Join the Antiquities Museum in collaboration with the UQ Art Museum for this panel dicussion on the meaning of citizenship in the ancient and modern worlds.


Michael Aird has worked in the area of Aboriginal arts and cultural heritage since 1985. His main research focus has been photographic history with a particular interest in native title and Aboriginal people of southeast Queensland. He has curated over 25 exhibitions, including From Relics to Rights, currently on display at the UQ Anthropology Museum.

Dr Gerhard Hoffstaedter is Senior Lecturer in Anthropology at the University of Queensland. He conducts research with refugees in Southeast Asia, on refugee and immigration policy and on religion and the state. He is a regular commentator in newspapers, radio and online media on topics of his research.

Associate Professor Eric Louw has previously worked for a number of South African universities, and run an NGO engaged in development work.  He built anti-apartheid newspapers and radio inside SA during the 1980s struggle, plus served on the organizing committee of Mandela’s first mass rally (after his release from prison).  

Dr Janette McWilliam is the Director of the RD Milns Antiquities Museum and Lecturer in Classics and Ancient History.  Her research interests include Greek and Roman political and social history, Roman children, Latin epigraphy, and pedagogical approaches to teaching Classical Latin and Greek. In 2014, she received a prestigious Australian Government Award for Teaching Excellence, awarded by the Office for Learning and Teaching.

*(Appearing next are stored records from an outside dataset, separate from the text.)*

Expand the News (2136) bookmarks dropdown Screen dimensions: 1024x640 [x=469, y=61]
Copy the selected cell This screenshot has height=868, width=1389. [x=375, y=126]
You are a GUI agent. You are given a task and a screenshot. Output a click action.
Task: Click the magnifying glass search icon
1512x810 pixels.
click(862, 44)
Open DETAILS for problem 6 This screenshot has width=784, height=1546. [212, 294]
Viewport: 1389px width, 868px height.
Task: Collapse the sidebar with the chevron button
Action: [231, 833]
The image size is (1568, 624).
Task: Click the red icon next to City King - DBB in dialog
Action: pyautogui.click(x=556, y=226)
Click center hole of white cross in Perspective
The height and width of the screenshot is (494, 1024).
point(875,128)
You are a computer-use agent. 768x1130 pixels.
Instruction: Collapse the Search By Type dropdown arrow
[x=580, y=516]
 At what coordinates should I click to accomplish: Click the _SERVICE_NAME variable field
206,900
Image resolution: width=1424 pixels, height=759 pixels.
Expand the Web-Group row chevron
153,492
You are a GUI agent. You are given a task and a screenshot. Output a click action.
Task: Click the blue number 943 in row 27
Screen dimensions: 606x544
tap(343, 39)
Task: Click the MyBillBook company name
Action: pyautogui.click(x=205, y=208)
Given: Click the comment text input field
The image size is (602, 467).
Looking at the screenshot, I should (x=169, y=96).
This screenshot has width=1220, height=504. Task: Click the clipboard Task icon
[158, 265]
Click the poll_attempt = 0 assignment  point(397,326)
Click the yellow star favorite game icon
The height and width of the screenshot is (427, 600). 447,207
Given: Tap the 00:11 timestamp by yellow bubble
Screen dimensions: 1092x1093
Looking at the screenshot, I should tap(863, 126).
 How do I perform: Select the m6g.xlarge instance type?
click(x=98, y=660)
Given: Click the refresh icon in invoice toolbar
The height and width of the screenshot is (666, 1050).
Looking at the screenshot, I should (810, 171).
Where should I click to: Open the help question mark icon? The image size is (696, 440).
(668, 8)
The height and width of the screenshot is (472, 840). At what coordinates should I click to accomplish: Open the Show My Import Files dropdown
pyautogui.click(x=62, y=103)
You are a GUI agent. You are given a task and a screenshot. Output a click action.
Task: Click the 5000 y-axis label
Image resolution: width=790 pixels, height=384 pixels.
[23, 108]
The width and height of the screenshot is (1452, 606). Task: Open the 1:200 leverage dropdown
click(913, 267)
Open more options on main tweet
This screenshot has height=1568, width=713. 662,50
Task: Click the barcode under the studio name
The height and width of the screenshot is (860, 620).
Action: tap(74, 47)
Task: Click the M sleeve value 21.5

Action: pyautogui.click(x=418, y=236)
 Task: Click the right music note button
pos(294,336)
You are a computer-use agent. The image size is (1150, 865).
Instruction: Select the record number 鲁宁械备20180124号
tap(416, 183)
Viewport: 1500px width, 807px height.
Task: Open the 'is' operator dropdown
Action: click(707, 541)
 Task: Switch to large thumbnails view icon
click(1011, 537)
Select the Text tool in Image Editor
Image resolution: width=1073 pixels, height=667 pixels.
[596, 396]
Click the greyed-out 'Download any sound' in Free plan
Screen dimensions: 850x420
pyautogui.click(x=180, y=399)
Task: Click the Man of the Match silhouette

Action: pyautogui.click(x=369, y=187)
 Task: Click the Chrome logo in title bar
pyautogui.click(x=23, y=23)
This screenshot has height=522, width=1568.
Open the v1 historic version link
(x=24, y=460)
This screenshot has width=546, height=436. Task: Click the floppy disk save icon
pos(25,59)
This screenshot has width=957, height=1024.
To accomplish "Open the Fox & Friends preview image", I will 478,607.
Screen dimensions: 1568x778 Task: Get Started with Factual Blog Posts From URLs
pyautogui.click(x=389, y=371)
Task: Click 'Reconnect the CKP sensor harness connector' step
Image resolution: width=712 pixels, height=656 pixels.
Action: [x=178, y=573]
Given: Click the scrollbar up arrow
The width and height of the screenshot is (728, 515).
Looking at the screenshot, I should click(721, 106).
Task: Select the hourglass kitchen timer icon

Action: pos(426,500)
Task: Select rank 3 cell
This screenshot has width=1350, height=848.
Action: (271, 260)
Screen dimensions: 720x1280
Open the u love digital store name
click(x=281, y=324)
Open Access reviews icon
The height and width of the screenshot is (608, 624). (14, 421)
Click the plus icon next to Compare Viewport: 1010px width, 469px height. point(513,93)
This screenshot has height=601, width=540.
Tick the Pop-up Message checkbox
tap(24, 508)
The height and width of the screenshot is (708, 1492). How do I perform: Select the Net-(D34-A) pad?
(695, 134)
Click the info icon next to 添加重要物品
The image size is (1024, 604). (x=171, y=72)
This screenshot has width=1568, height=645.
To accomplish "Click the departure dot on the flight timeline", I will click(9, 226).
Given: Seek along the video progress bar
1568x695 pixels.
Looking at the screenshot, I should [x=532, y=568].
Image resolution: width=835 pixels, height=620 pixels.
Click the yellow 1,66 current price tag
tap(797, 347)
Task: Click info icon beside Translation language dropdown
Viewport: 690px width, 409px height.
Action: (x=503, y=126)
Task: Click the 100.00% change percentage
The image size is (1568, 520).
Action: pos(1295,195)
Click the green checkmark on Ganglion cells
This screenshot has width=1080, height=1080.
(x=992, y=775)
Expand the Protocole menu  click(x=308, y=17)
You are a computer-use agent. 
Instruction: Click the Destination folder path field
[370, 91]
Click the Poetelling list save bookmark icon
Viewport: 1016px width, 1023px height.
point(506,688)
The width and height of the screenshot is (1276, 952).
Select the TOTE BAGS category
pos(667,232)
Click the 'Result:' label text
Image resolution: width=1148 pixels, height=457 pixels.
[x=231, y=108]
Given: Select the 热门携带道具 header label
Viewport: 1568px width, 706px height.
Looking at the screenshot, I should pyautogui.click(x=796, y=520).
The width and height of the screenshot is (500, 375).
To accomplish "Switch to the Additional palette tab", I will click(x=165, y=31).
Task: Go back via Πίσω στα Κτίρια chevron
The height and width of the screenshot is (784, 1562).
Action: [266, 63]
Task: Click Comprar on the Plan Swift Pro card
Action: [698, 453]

Dr David Pritchard is Senior Lecturer in Greek History at the University of Queensland. In 2015–16 he was Research Fellow in L'Institut d'Études Avancées de l'Université de Strasbourg. In addition to his four books he has published more than 45 book chapters and peer-reviewed articles.


About Why Citizenship? Stories from Athens and Rome

June 2017 to May 2018

While it might appear that citizenship in the ancient world was a simple and straightforward concept, not everyone thought about citizenship in the same way. In Classical Athens entry into the citizen body was closely controlled, determined by gender, birth and ancestry, while in Rome, people of both free and freed status came to enjoy at least basic citizen rights over time.

Why Citizenship? explores the stories of ancient people from a wide variety of backgrounds and asks why citizenship mattered to them. It also invites visitors to consider concepts of citizenship, and to reflect upon issues of gender, sexuality, politics, race and social status in the modern day.